Герольды звонко затрубили в корнеты. Толпа разразилась радостными криками. Конрад громко, с облегчением вздохнул. На прекрасном лице юной обвинительницы ничего нельзя было прочесть. Жуглет язвительно рассмеялась ей в лицо; та никак не отреагировала.
— Да вытащите же его, ради бога! — воскликнул, перекрикивая нарастающий шум, Конрад.
Те же стражники, которые бросили Маркуса в воду, кинулись вытаскивать его. На это ушло некоторое время, и теперь он лежал у колодца, по-прежнему в колодках, в растекающейся вокруг луже.
Крики усилились. Маркус задышал, его расковали. Медленно, хватая ртом воздух, он поднялся на нетвердых ногах. С черной туники текла вода, волосы растрепались, темные глаза сверкали от ярости.
Толпа, довольная зрелищем и тем, что это еще не конец, замерла, когда он заговорил.
— Ты! — кашляя, он ткнул пальцем в молодую женщину в зеленой тунике с глубоким вырезом. — Эй, ты! Ха! Я невиновен! Теперь ты это признаешь? Я никогда в жизни не прикасался к тебе.

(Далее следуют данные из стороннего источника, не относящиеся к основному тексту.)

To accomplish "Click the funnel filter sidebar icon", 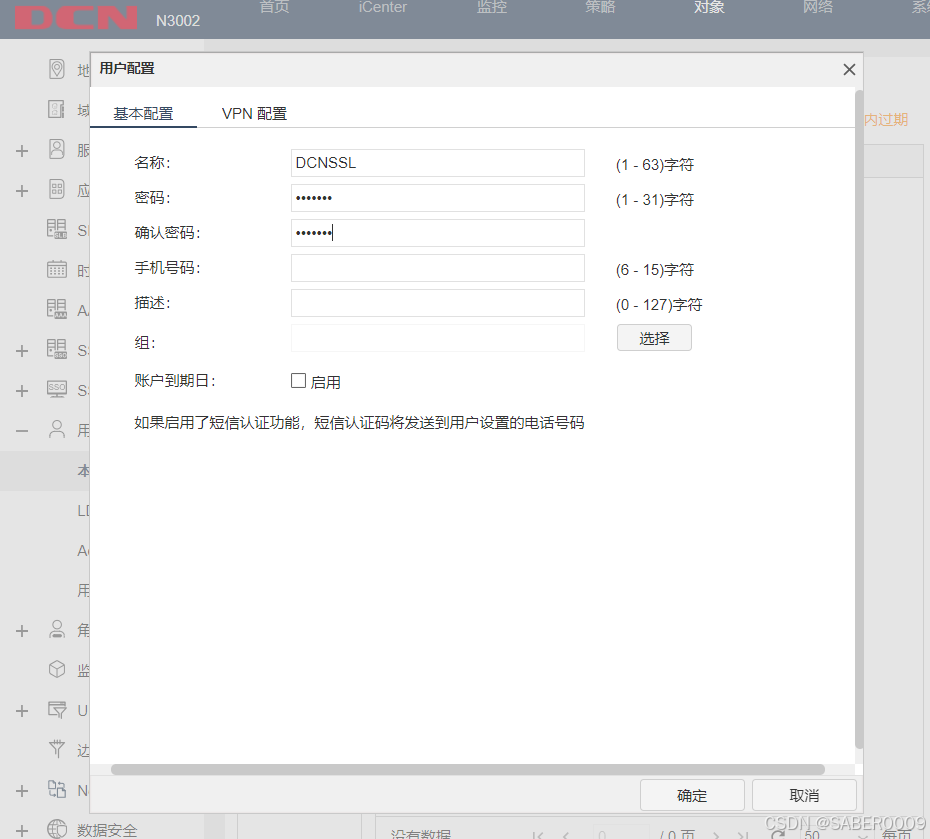I will [57, 751].
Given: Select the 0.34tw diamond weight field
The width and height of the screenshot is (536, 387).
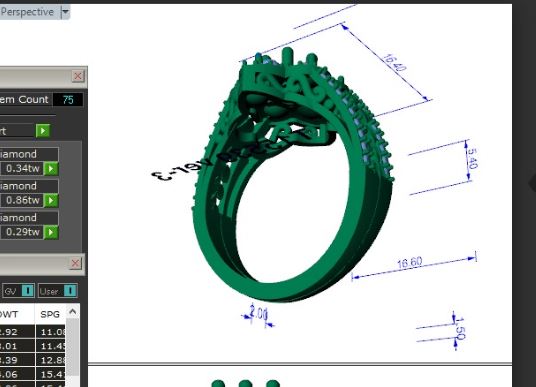Looking at the screenshot, I should (22, 169).
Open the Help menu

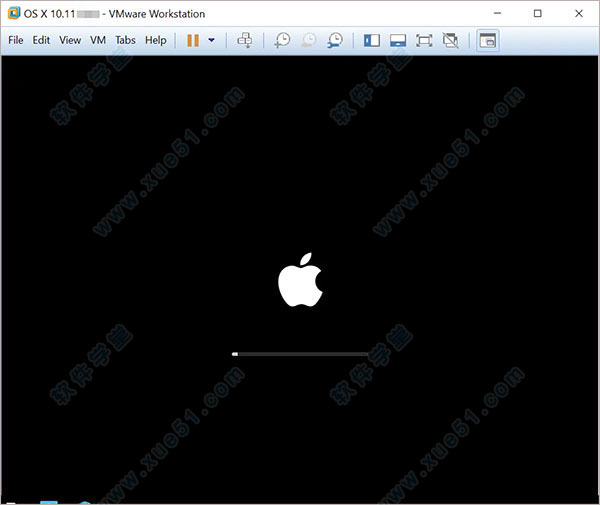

Господи боже, до сегодняшнего утра я даже ни разу тебя не видел!
Все взгляды устремились на нее. По-прежнему бледная, но сдержанная, она просто спросила:
— Ты готов поклясться в этом перед всеми этими людьми?
— Да! — рявкнул он. — Я только что это сделал! Я доказал свою невиновность! — Понимая, что теперь ему ничего не грозит, он позволил страху выплеснуться через ярость. — Сам Господь только что ее доказал! Сударыня, я понятия не имею, кто вы такая! — с победоносной улыбкой заключил он.

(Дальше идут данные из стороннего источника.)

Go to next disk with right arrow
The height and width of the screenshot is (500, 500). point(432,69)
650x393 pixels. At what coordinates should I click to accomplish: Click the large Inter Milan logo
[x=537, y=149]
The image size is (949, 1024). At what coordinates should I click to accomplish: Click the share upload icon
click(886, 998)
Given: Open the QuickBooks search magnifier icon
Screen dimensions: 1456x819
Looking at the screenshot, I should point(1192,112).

Девушка вздернула подбородок.
— Я — Линор, сестра Виллема из Доля!
Глава 19
ИРОНИЯ
Расхождение между ожидаемым и реальностью
1 августа, вечер и ночь
Она стала императрицей еще до захода солнца.
Все произошло с головокружительной быстротой, и хотя все чувствовали, что без Жуглета тут не обошлось, доказать это было невозможно.
Конрад выглядел так, будто получил удар не только в сердце, но и во все остальные жизненно важные органы. В ужасе, не веря собственным глазам, смотрел он на своего старого друга. Расспрашивать Маркуса не имело смысла: бескровное лицо выдавало его вину. Воздев в мольбе руки, в полной готовности принять любую судьбу, он опустился на колени прямо на мокрые камни.
Его приговорили к повешению на следующее утро.
Конрад огласил приговор, но не пожелал смотреть, как улюлюкающая процессия в милю длиной сопровождает осужденного: Маркуса, в одной рубашке, заставили тащить тяжелое седло, чтобы все знали, что он преступник. На него плевали, в него швыряли гнилыми яблоками, выкрикивали всякие мерзости — короче, издевались, кто как мог. Многие при этом понятия не имели, за что он осужден. Унизительная процедура завершилась у западных ворот, где его заперли в камеру городской тюрьмы. Император ничего этого не видел — закрывшись в своей личной молельне кафедрального собора, он рыдал от ярости и горя.